I tragicomici sconsolati di Kazuo Ishiguro
Un celebre pianista inglese, Ryder, è invitato a tenere un concerto in una città probabilmente austriaca, comunque dove si parla il tedesco. Arriva un paio di giorni prima del concerto e subito è preso in una serie di contrattempi illimitata che lo accompagna fino al momento in cui finisce il romanzo, che è Gli inconsolabili, di Kazuo Ishiguro (1995, nell'originale The unconsoled). Tra i contrattempi emerge presto il fatto che Ryder ha un passato in città, insomma è conosciuto anche a causa di suoi precisi trascorsi con una donna e un bambino, i quali lo coinvolgono all'improvviso, ma senza che lui se ne stupisca. Pare ricordarsene... Il lettore del romanzo si accorge che qualcosa non torna: la sera dell'arrivo il pianista va al cinema a rivedere "2001 Odissea nello spazio", con Clint Eastwood e Yul Brinner tra gli interpreti. Ora, è noto che i due attori nella realtà non recitano nel film, ragione per cui tale incongruenza macroscopica segnala che la storia avviene in una realtà parallela. Altri aspetti di realtà parallela sono la presenza di nomi di musicisti ignoti al lettore in quanto inesistenti nella realtà di lui - nostra. Non esistono, come non esistono le loro opere dai bislacchi titoli. Oltre a ciò un fenomeno che colpisce subito è quello della dilatazione del tempo. Il famoso pianista, arrivato in albergo e accompagnato nella sua stanza da un facchino in ascensore, è da quest'ultimo intrattenuto in merito alle incombenze dei facchini così a lungo (e spassosamente) quanto sarebbe impossibile durante una normale salita in ascensore. E' probabile che il tempo vissuto dal pianista sia quello solito, ma non è così per quanto riguarda il tempo vissuto dal facchino e dagli altri personaggi presenti in città. Pochi minuti del pianista corrispondono a due ore dei locali. Altre manifestazioni: come fosse un "narratore onnisciente" il pianista vede i personaggi, quello che fanno, al di là degli ostacoli materiali (pareti, muri, angoli) che normalmente lo impedirebbero. E sa quello che pensano. O hanno pensato.

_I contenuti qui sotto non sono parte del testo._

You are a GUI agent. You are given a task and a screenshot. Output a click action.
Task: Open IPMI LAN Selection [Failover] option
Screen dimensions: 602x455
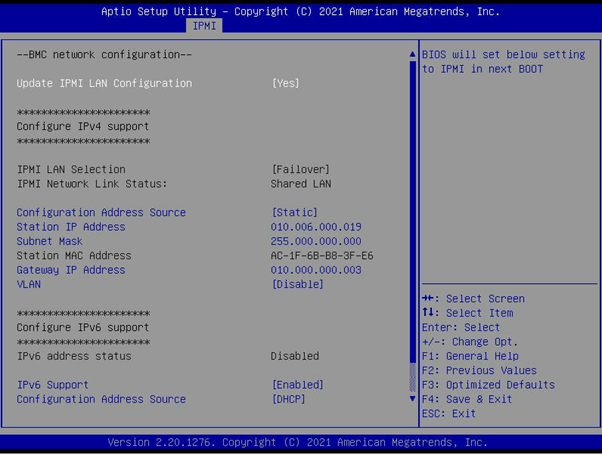pos(300,170)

Dimostrato che il romanzo appartiene al genere fantastico, è forte la tentazione di paragonarlo ad altri testi che trattano il tema del "nuovo arrivato in città". L'ispettore, di N. Gogol, e Il castello, di F. Kafka. Nel primo, opera teatrale, un viaggiatore viene scambiato per un ispettore proveniente dalla capitale ed è trattato dai vari personaggi come fosse un'autorità da tener buona. Nel secondo un agrimensore, invitato in un piccolo centro a svolgere il suo lavoro, fa di tutto fuorché il mestiere di agrimensore. Altre suggestioni: l'assurdo chiacchiericcio che avvolge il pianista e il lettore fa pensare a E. Ionesco ... Comunque sia, e a proposito di contrattempi, si potrebbe dire che in questa storia ciò che deve accadere - gli incontri e le visite preliminari al concerto - decade sempre. Il lettore ansioso va incontro a una sorta di cura omeopatica.
Un'ultima caratteristica dell'area in cui si svolge l'azione, o meglio l'inazione, è che si scoprono contiguità spaziali per cui, sospettando il protagonista e il lettore di trovarsi lontani da un certo luogo, essi scoprono di essergli vicinissimi. Non è solo il tempo a dilatarsi o a restringersi, ma anche lo spazio. In tutto ciò, è ovvio, v'è dell'onirico ...
Per concludere, il romanzo ha molti aspetti di comicità che lo rendono a tratti divertente, non solo interessante. Capolavoro? Sì.